[What you have to do]: Express the rows starting at the line containing "Where should I" and ending at the line containing "point(280,56)" as a JSON list of strings, one per line, skipping blank lines. Leave the pictures out of the answer.

[Rows]:

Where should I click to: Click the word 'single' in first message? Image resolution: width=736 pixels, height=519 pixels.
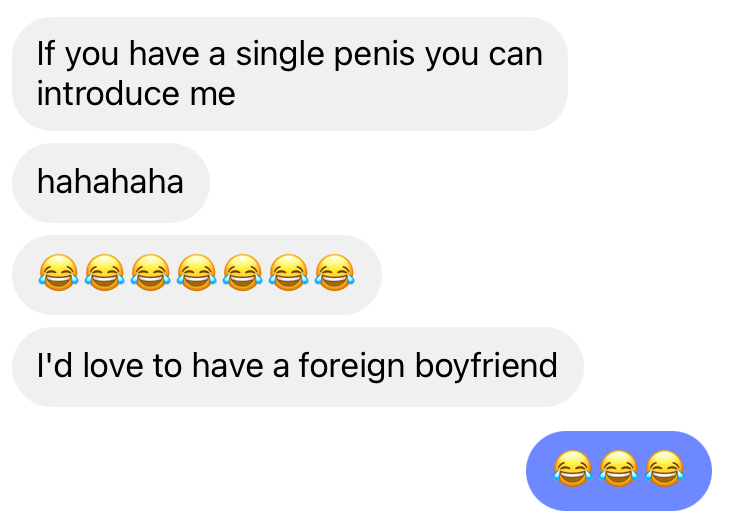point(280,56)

--

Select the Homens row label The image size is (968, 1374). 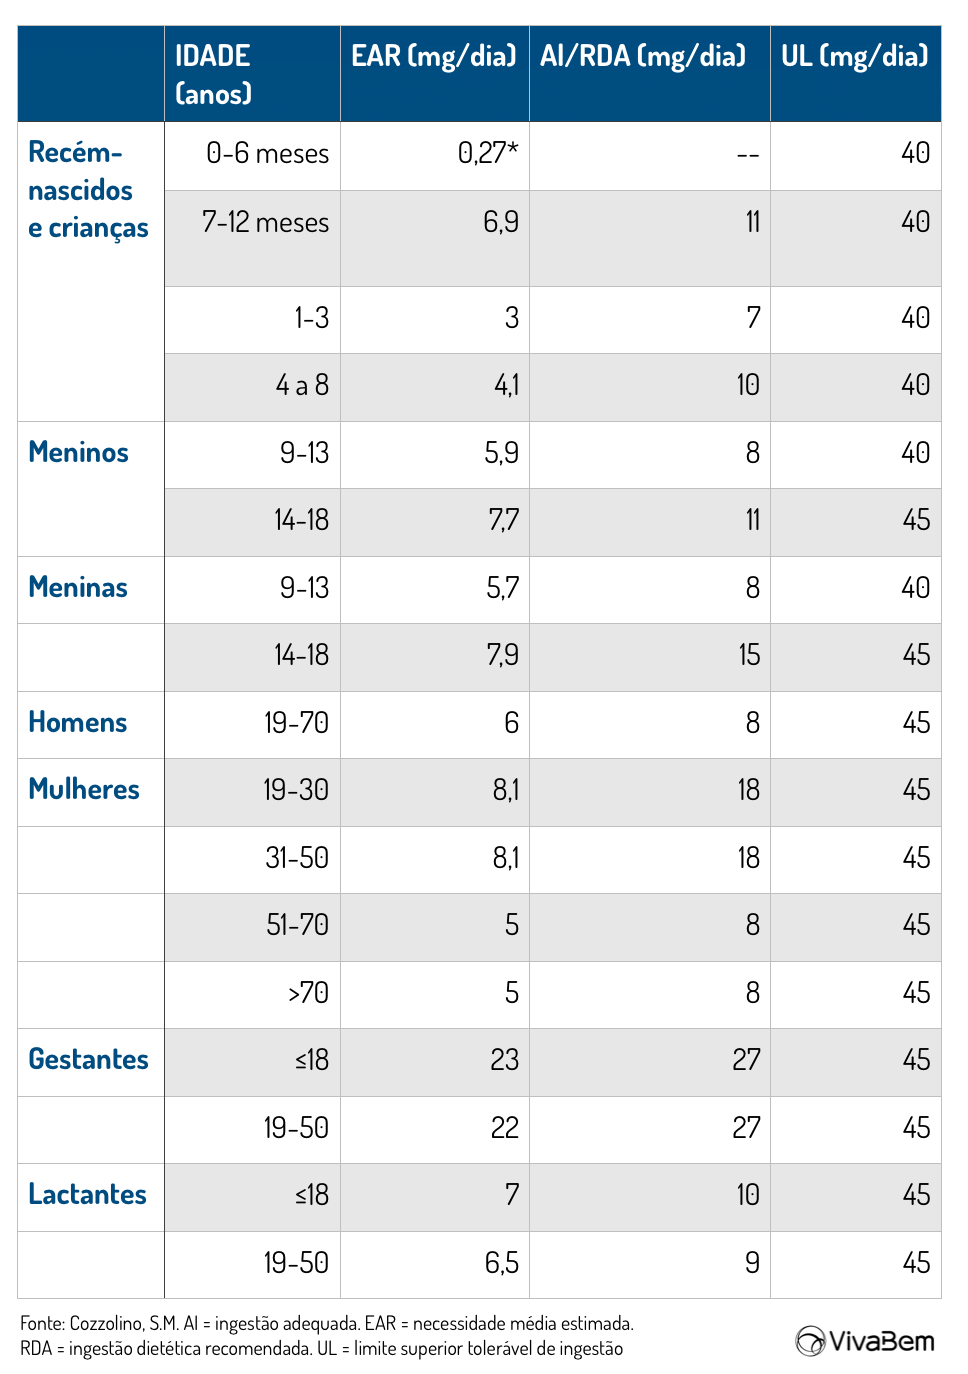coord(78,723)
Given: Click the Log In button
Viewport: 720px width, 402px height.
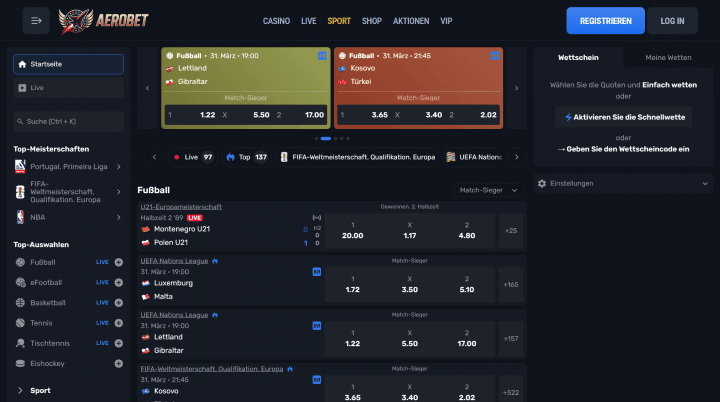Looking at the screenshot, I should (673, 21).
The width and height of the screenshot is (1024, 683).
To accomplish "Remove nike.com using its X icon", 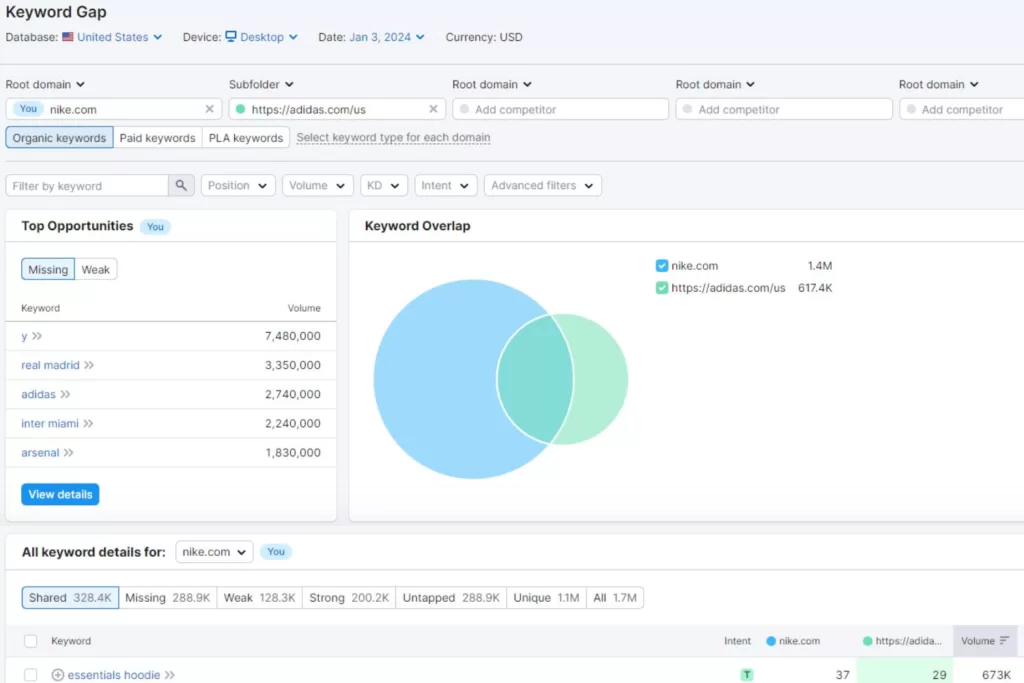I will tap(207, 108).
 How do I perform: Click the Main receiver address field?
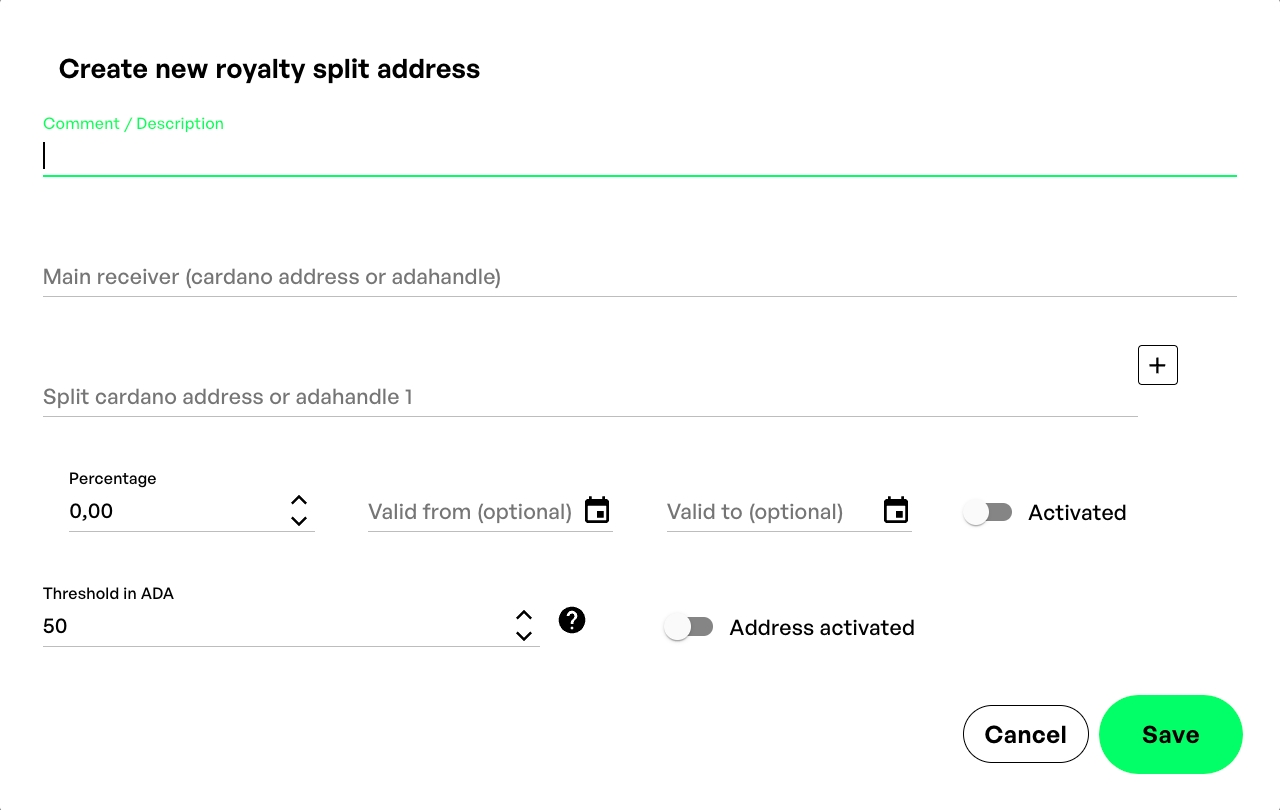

--

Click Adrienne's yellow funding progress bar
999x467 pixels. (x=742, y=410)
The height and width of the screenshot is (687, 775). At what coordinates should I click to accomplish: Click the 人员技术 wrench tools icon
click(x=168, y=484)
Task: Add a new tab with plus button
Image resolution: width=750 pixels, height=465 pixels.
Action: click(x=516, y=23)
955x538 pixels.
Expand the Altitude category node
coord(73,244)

[Task output]:
[
  "Where should I click to: Click the word 'single' in first message? Image resolution: width=736 pixels, height=519 pixels.",
  "point(280,56)"
]